The Best Kettlebell Workouts For Runners

Posted by Kettlebell Kings on Feb 6, 2017 9:56:28 PM

BBrittany van Schravendijk:

Kettlebell training is an effective, appropriate, and time-efficient way for runners to prevent injury and improve performance. Running causes a lot of impact on the body each time the foot strikes the ground, and long-distance running especially can wear down the muscles and joints over hundreds of miles. Strength training can help prepare the body to resist typical overuse injuries from running, which are often the result of tight and/or weak hip, gluteal, and core muscles.
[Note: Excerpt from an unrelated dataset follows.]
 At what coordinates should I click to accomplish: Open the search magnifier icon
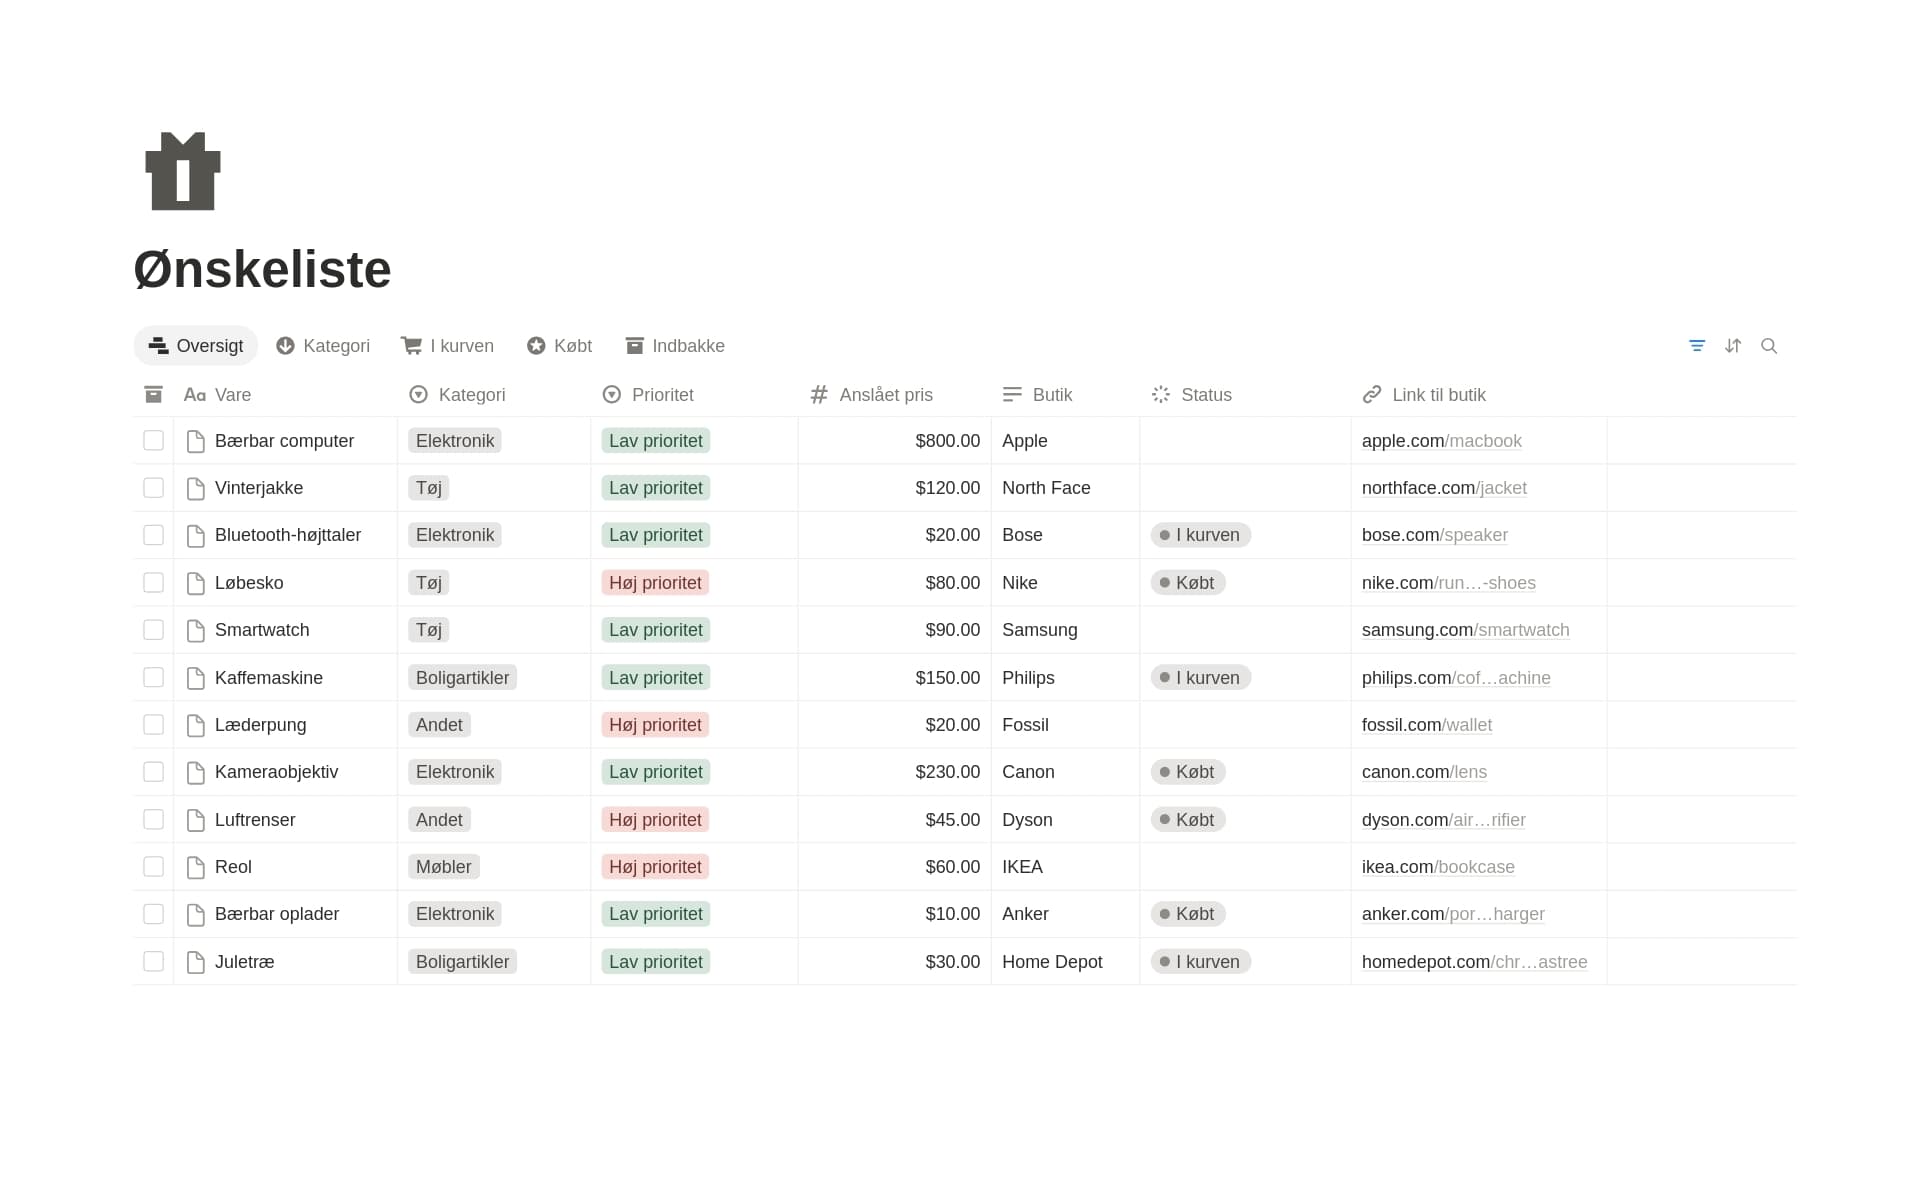[x=1769, y=346]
Even if injury is not a concern, strength training can lead to increased speed and power, as well as increased muscular endurance. Kettlebell training specifically targets the hamstrings, glutes, back, and core all at once - areas that are notorious for causing injury in runners if they are not strengthened. Sounds like kettlebells and runners were made for each other, am I right?

Below we will go over some of the best kettlebell exercises for runners. The images show the movement and the text will highlight the important parts of the movement.  For some of the movements you can click on the name to watch a full demonstration. Lastly, we have created workouts that put it all together in order to give you some kettlebell training ideas for running. 

Single Leg Deadlift - targets hamstrings and glutes and enhances unilateral stability.

    1. Start in a standing position with a kettlebell in one hand.
    2. Reach the kettlebell for the floor by hinging at your hips and lifting the leg on the same side that you are holding the kettlebell. Keep the muscles of the lifted leg engaged by squeezing the quad and flexing your foot.
    3. Ensure back is flat, standing knee is slightly bent, and hips drive back to engage the standing leg’s hamstring and glute.
    4. After you tap the kettlebell to the floor (or however far down you can go maintaining a flat back), rise back up to standing position with control.

 

 

 

 

 

 

 

Goblet Squat - targets hamstrings, glutes, quads, arms, and core.

  1. Place hands on either side of the kettlebell handle and hold the kettlebell in front of the chest.

Push hips back with the chest up to come into the squat position; elbows should lightly tap the inside of the knees.

Drive through the heels and squeeze butt muscles to return back to a standing position.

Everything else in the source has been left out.